→ Task prompt: Quote word for word the stretch of the central limit theorem passage below from "The central limit theorem is" through "on each other.".

→ Selected excerpt:

──────────────────────────────

The central limit theorem is one of the most fundamental and widely applicable theorems in probability theory. It describes how in many situation, sums or averages of a large number of random variables are approximately normally distributed. In its classical form, the central limit theorem states that the average or sum of independent and identically distributed random variables becomes an approximate normal distribution as the number of variables increases. The central limit theorem has many variants, some of which allow the variables to have varying distributions or to have a limited amount of dependence on each other.

The central limit theorem has many applications in statistics. For example it implies that the average of a large number of independent samples from any random distribution is an approximate normal distribution centered around the mean of the sample distribution with a variance equal to the variance of the sample distribution divided by the number of samples. This can be used to estimate a confidence interval for the mean of the sample distribution.

It is also very useful in science and mathematical modelling. For example, the simulation on this page shows the central limit theorem in action by simulating particles falling randomly through 100 layers of obstacles and pilling up in stacks at the bottom. As the particles accumulate in stacks, an approximate bell curve emerges due to the central limit theorem. This is because the final position of the particles is based on the sum of the left/right turns they took when falling through the obstacles, and that every left/right turn a particle took when falling down is independent and identically distributed from every other turn it took. Furthermore, the particles are independent from each other because particles can pass through each other without colliding. Of course, since the simulation is random, the bell shape formed by the particle stacks is not perfect and varies from one run of the simulation to the next.

──────────────────────────────

→ Entries on locating words and elements:

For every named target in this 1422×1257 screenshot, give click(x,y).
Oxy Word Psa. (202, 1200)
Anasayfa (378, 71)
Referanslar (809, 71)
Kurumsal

──────────────────────────────

→ Exercise answer:
The central limit theorem is one of the most fundamental and widely applicable theorems in probability theory. It describes how in many situation, sums or averages of a large number of random variables are approximately normally distributed. In its classical form, the central limit theorem states that the average or sum of independent and identically distributed random variables becomes an approximate normal distribution as the number of variables increases. The central limit theorem has many variants, some of which allow the variables to have varying distributions or to have a limited amount of dependence on each other.